John Lincklaen's original garden layout for Lorenzo was done according to Dutch tradition with eight squares called parterres in a grid surrounded by paths. Beds were planted with vegetables in the center bordered by flowers. It wasn't long, though, before this plan was found to be impractical, and the vegetables were moved to an area behind Church Cottage (that today houses the gift shop).
When Ledyard Lincklaen inherited Lorenzo, he envisioned a new garden. In 1856 he installed his own design based on a central path with a sundial as the focal point. This plan allowed the garden to become an extension of the mansion’s main hall. To this day, when the front and back doors are open, the unbroken view extends from the garden to the lake, “inviting the outdoors in.” Ledyard Lincklaen also planted the double hedge of white pine, hemlock and Norway spruce today known as the Dark Aisle, maintained since 1976 by the Syracuse Garden Club.
The garden today retains much of Ledyard Lincklaen's design, although photographs from the late 1800s portray a lush garden with rose arbors. In 1914 Helen Lincklaen Fairchild hired renowned garden designer Ellen Biddle Shipman to enhance her father's layout with formal perennial beds. Shipman was a woman pioneer in landscape design and an avid horticulturist from Cornish, New Hampshire.
In 1983, Friends of Lorenzo hired Janine Golub, Master Gardener, who referenced the original Shipman design for plant varieties and placement.
The central path remains, broken only by a mounded circle with a granite boulder holding a sundial. A stone water trough was added and graces the south end of the garden. A winter storm felled a large honey locust tree that stood just west of the garden. Sun-loving plants replaced ferms that had flourished in its shade.
As any gardener knows, the uncertainty of nature plays a starring role in even the best-laid garden plans. One thing, though, is certain. Treescapes, informal plantings and the formal flower garden — enhanced by their spring-to-fall color — always will be integral to the beauty of Lorenzo.

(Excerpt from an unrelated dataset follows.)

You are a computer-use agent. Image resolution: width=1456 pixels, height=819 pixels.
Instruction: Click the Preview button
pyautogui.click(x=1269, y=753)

Plants included in Lorenzo's formal garden: (spring) Bergenia, Dicentra Eximia, Alyssum, Trollius, Lupines, Aconitum, Peony, Anchusa; (early summer) Japanese Iris, Bearded Iris, Yellow Flag Iris, Baptisia, Dianthus, Dictamnus; (summer) Anthemis, Eryngium, Hollyhocks, Delphinium, Echinops, Hosta, Sweet William, Oenothera, Foxglove, Campanula, Astilbe, Gypsophila, Phlox; (fall) Japanese Anemone, Boltonia, Asters, Autumn Joy Sedum, Rosy Glow Barberry.